# Traffic Tune - Optimizing Traffic Signals with Reinforcement Learning

## Introduction

Welcome to the Traffic Tune POC notebook. Our project focused on optimizing traffic signal control using reinforcement learning. Traffic congestion is a major problem in urban areas, leading to increased travel times, fuel consumption, and pollution.
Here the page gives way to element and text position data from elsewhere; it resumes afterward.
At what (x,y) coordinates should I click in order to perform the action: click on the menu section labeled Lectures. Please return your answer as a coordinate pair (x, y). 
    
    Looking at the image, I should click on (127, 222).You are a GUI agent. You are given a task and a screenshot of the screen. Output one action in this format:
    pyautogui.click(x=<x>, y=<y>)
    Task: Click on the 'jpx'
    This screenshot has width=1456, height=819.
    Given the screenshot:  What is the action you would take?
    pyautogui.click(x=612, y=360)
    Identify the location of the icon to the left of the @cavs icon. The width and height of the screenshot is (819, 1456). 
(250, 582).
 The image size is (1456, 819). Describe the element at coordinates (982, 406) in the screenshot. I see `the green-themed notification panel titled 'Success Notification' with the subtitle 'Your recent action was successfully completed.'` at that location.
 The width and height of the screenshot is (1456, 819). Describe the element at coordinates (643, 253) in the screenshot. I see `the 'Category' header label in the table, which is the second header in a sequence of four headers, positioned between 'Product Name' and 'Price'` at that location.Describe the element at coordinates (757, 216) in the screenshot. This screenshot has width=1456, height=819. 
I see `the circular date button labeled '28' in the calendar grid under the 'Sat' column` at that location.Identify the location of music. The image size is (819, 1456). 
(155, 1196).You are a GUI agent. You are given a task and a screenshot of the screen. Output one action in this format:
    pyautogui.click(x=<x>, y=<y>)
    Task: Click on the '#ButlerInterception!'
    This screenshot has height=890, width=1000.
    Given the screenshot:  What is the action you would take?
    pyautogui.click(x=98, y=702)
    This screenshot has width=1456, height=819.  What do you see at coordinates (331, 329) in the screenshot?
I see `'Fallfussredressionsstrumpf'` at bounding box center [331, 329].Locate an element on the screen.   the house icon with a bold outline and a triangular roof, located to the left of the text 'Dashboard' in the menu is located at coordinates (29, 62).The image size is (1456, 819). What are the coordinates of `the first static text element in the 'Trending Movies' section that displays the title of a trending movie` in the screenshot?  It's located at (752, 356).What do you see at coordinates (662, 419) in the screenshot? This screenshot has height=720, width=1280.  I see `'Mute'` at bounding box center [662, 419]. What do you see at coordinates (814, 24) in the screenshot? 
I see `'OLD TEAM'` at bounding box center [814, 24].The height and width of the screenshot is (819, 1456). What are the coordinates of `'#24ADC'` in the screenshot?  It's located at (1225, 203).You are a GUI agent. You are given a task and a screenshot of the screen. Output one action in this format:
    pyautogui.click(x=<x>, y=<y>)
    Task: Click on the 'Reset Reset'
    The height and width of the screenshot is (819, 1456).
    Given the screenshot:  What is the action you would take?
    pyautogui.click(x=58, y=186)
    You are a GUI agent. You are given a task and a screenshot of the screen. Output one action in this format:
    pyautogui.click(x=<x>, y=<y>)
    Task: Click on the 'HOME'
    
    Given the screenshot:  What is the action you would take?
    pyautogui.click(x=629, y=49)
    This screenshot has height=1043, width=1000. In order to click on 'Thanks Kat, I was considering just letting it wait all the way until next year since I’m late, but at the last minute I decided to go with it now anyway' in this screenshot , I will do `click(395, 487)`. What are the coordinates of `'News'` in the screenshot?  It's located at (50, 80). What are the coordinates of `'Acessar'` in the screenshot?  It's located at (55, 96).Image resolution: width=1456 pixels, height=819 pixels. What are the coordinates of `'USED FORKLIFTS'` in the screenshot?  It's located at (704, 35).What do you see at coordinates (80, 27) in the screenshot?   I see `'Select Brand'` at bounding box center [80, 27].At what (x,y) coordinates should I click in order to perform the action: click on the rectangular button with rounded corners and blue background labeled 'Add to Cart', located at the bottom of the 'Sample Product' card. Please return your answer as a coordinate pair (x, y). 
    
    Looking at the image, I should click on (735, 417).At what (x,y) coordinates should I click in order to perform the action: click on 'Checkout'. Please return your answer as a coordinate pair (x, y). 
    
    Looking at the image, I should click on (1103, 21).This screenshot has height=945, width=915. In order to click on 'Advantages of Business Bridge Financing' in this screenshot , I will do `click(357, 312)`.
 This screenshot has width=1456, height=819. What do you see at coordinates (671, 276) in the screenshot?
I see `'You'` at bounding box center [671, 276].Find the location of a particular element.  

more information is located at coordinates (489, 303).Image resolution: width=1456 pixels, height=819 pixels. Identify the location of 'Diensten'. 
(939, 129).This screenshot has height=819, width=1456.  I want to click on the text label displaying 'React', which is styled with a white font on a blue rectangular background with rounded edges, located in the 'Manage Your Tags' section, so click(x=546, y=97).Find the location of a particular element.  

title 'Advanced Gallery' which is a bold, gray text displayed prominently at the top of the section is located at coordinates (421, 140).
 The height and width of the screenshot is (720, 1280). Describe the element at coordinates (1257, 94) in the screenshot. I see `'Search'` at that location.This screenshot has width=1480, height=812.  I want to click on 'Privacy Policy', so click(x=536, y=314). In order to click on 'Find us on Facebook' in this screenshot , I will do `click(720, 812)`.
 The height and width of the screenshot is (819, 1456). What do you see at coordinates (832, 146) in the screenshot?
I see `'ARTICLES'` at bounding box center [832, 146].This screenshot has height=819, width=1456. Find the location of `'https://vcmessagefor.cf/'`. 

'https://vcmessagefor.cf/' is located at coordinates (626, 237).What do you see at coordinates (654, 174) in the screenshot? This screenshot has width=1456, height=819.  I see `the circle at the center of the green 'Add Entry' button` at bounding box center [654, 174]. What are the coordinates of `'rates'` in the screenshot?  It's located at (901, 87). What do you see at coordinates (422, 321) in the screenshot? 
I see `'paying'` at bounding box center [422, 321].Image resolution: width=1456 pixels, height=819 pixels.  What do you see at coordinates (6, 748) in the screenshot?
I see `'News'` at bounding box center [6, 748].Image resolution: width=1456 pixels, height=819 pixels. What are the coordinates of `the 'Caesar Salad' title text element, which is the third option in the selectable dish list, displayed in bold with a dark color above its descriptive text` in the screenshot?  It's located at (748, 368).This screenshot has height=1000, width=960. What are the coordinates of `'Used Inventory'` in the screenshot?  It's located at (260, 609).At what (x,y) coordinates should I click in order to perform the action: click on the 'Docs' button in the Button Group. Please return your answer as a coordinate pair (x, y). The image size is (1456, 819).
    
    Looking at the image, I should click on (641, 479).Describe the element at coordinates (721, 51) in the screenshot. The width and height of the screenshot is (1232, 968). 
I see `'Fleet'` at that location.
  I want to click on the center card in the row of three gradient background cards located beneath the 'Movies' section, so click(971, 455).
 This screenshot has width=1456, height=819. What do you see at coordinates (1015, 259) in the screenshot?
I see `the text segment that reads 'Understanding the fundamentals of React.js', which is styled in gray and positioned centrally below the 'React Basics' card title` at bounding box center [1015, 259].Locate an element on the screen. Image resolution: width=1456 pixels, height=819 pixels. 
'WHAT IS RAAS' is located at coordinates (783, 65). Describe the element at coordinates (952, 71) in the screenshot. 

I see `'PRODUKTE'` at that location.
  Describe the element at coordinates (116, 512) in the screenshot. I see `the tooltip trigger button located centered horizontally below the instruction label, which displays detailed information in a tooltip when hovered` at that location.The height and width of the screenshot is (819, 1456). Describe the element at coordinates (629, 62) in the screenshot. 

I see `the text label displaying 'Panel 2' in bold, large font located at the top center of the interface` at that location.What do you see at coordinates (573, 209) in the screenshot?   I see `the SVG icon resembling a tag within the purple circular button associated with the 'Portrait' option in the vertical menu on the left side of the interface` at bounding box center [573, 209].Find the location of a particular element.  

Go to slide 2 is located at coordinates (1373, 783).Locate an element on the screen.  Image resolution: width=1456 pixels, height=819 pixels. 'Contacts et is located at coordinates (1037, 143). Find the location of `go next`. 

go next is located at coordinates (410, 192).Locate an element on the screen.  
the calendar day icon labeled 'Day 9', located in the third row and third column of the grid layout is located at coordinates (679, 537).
Traditional traffic signal control systems often struggle to adapt to dynamic traffic conditions, resulting in suboptimal traffic flow.

Traffic Tune is a recommendation system that leverages reinforcement learning to dynamically adjust traffic signals at intersections. By learning from traffic patterns in real-time, Traffic Tune aims to improve traffic flow, reduce congestion, and enhance overall transportation efficiency.

In this POC, we will demonstrate how to train a reinforcement learning agent to optimize traffic signal control in a simulated environment. We will use the SUMO (Simulation of Urban MObility) traffic simulation tool and the Stable Baselines3 library to train a Deep Q-Network (DQN) agent to learn an optimal traffic signal control policy.


# Setup and Installations

In [None]:

import traci
import sumo_rl
import os
import sys
from sumo_rl import SumoEnvironment
from datetime import datetime
import pytz
import matplotlib.pyplot as plt
from stable_baselines3 import DQN
import imageio.v2 as imageio
from IPython.display import Video
import pandas as pd
import xml.etree.ElementTree as ET


In [None]:
print("SUMO_HOME:", os.environ.get("SUMO_HOME"))
# Get the path to the installed sumo-rl package
sumo_rl_path = os.path.dirname(sumo_rl.__file__)
print("Path to sumo-rl package:", sumo_rl_path)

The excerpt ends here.